O Instituto Brasileiro do Meio Ambiente e dos Recursos Naturais Renováveis (Ibama) já emitiu 74 notificações e 24 autos de infração, além de determinar uma multa diária para a Samarco desde que aconteceu o acidente.

O juiz federal de Ponte Nova (MG), Jacques de Queiroz Ferreira, suspendeu a ação contra 22 pessoas, entre elas, funcionários da Vale, Samarco e BHP Billiton, acusados de homicídio envolvendo o rompimento da barragem de Fundão, que provocou 19 mortes, soterrando o distrito de Bento Rodrigues, na região de Mariana, além causar em 40 cidades em Minas Gerais e no Espírito Santo; e a contaminação da Bacia Hidrográfica do Rio Doce.
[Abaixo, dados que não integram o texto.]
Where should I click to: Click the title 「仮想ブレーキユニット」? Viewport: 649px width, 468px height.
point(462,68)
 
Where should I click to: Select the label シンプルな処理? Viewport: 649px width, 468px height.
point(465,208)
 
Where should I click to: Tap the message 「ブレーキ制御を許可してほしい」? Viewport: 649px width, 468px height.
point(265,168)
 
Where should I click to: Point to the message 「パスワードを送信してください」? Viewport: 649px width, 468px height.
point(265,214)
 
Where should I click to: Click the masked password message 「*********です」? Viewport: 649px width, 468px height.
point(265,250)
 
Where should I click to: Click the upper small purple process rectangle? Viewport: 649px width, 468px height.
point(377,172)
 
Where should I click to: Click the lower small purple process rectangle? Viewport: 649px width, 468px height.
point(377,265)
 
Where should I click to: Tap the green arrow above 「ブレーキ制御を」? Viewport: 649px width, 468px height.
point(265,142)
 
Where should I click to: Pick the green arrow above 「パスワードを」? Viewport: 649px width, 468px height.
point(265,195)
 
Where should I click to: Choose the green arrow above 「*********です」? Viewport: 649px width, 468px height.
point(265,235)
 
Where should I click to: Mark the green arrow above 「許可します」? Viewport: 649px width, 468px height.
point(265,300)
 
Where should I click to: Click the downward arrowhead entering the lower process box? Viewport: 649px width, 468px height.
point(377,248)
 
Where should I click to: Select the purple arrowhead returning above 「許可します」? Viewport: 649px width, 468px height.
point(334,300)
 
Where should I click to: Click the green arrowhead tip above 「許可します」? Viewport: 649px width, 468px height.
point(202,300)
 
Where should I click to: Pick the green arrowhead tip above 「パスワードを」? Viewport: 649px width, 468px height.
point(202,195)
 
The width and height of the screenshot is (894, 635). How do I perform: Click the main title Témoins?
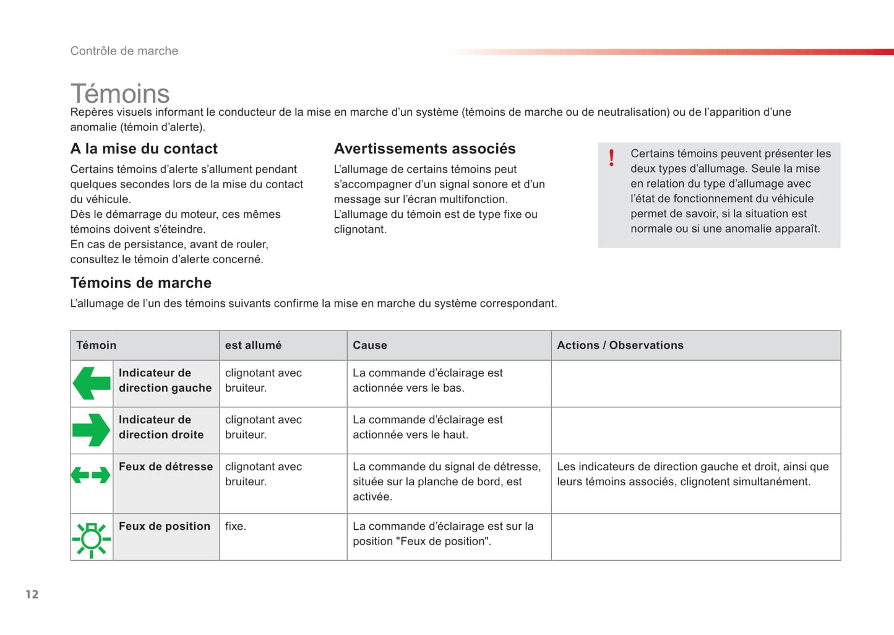coord(120,93)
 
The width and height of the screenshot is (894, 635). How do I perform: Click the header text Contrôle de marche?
coord(124,51)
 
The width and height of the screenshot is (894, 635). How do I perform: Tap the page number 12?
coord(32,594)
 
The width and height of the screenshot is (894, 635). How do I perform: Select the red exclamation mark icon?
coord(611,158)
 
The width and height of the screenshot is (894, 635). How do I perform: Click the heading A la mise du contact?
coord(144,149)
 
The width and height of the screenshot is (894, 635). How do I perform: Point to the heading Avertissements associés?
coord(424,149)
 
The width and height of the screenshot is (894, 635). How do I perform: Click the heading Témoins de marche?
coord(140,283)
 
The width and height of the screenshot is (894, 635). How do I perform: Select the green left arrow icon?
coord(92,383)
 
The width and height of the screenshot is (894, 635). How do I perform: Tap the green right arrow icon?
coord(92,430)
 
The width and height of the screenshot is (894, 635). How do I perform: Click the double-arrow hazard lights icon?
coord(91,475)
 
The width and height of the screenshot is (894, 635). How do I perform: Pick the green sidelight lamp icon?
coord(92,539)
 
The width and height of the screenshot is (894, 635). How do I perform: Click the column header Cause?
coord(370,345)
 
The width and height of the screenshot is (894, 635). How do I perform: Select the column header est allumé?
coord(253,345)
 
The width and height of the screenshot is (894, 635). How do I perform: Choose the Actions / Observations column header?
coord(620,345)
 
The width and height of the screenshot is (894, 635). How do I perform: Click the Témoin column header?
coord(97,345)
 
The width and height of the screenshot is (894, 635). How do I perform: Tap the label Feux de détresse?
coord(166,467)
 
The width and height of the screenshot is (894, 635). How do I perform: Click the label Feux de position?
coord(165,526)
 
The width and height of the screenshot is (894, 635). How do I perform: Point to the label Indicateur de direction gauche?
coord(165,381)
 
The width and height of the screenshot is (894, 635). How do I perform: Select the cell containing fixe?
coord(236,526)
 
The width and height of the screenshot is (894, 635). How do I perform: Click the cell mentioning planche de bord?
coord(447,482)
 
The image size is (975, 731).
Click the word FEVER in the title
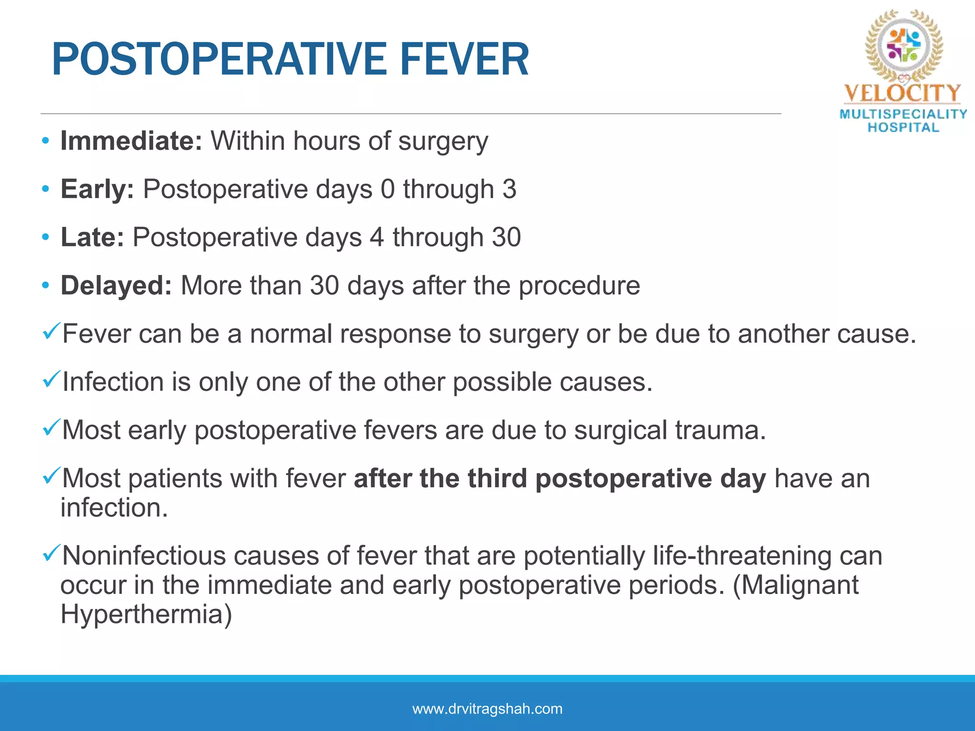[464, 59]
A maior tragédia ambiental do País ocorreu em 5 de novembro de 2015.

A decisão do magistrado acolhe pedido das defesas do diretor-presidente licenciado da Samarco, Ricardo Vescovi, e do diretor-geral de Operações, Kleber Terra, que sustentaram, nos autos, que a denúncia do Ministério Público Federal tem como base a obtenção de provas ilícitas. Eles pedem a anulação do processo.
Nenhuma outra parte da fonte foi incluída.